The essential role of psychological safety in high performing teams and innovation success
Psychological safety – the shared belief that team members can take risks, voice ideas, and admit mistakes without fear of repercussion is a cornerstone of high performing teams. This blog synthesises research demonstrating its critical role in fostering innovation, outlines key characteristics of successful teams, and highlights UK based organisations exemplifying these principles.
Psychological Safety: The Foundation of High Performance
Definition and Evidence
Coined by Harvard professor Amy Edmondson, psychological safety enables teams to engage in “interpersonal risk-taking”. Research consistently links it to enhanced performance:
- Google’s Project Aristotle (2015) identified psychological safety as the top factor in successful teams, driving collaboration and innovation.
- Edmondson’s 1999 study found that teams with high psychological safety made fewer errors and reported mistakes more openly, enabling rapid learning.
- A 2023 meta-analysis in Journal of Applied Psychology showed teams with psychological safety exhibit 27% higher innovation output due to increased idea-sharing and experimentation.
Link to Innovation
Psychological safety dismantles fear of failure, a key barrier to creativity. For example:
- Employees in psychologically safe environments are 7x more likely to experiment with novel solutions (Edmondson & Lei, 2014).

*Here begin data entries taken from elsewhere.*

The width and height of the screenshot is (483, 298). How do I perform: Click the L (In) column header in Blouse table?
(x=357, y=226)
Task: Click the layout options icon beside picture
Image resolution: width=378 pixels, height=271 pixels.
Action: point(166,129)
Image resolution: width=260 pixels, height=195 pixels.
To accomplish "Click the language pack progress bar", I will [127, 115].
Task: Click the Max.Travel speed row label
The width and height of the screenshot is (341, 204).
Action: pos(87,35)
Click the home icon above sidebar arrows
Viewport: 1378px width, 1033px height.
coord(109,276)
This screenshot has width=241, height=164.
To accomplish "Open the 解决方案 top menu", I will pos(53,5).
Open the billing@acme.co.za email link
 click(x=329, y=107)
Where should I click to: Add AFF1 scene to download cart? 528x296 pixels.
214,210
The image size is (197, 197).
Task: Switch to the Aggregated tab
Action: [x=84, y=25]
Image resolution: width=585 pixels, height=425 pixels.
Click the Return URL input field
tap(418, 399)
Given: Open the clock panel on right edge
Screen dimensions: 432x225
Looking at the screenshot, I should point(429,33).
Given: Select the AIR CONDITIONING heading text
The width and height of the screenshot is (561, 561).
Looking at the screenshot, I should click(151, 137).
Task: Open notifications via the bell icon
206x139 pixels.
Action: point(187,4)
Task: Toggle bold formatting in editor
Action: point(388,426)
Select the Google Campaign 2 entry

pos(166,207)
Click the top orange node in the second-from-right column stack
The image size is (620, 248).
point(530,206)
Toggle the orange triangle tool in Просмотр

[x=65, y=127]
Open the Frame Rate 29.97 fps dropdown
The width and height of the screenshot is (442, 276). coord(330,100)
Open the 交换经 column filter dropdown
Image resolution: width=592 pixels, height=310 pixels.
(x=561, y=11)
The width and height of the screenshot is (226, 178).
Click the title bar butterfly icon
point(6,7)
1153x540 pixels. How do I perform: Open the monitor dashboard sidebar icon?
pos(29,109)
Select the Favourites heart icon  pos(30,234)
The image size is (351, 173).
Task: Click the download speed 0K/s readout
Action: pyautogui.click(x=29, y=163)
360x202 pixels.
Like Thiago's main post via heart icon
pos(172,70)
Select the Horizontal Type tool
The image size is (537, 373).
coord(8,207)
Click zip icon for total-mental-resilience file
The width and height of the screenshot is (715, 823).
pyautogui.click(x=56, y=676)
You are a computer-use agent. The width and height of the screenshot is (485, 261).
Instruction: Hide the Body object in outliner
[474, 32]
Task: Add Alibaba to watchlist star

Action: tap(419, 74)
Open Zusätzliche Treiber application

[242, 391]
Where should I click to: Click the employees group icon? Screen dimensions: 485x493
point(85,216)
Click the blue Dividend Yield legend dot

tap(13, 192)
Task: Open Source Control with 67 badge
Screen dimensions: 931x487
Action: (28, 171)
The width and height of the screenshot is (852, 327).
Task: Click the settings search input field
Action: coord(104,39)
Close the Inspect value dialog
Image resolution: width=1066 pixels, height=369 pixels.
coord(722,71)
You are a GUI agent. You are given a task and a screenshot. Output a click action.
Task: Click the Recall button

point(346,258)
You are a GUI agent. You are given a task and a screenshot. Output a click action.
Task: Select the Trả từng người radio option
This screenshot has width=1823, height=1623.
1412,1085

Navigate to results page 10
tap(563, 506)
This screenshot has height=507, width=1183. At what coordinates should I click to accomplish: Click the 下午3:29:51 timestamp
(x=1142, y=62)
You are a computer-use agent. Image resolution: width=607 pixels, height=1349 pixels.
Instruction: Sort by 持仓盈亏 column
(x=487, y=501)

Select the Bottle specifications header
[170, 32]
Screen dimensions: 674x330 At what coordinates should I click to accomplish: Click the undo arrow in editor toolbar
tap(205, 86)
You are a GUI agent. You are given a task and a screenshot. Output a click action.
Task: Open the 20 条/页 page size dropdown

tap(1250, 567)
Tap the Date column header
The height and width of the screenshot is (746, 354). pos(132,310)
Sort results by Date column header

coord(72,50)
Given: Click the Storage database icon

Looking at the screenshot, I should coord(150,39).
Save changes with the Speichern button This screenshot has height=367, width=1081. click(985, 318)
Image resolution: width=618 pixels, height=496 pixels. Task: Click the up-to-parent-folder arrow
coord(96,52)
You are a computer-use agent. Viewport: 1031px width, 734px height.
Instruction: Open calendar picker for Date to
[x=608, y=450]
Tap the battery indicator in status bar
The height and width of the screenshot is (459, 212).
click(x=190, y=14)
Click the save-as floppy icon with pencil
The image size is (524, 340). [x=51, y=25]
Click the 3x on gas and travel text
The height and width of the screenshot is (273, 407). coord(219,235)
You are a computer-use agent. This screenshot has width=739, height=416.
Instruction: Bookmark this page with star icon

- Failures are reframed as learning opportunities, accelerating iterative development (Carmeli & Gittell, 2009).
Characteristics of High-Performing Teams
Beyond psychological safety, research identifies six key traits:
- Clear Goals and Accountability
- Teams with defined objectives outperform those without by 35% (Hackman, 2002).
- Example: Unilever UK uses OKRs (Objectives and Key Results) to align cross-functional teams, ensuring clarity and ownership.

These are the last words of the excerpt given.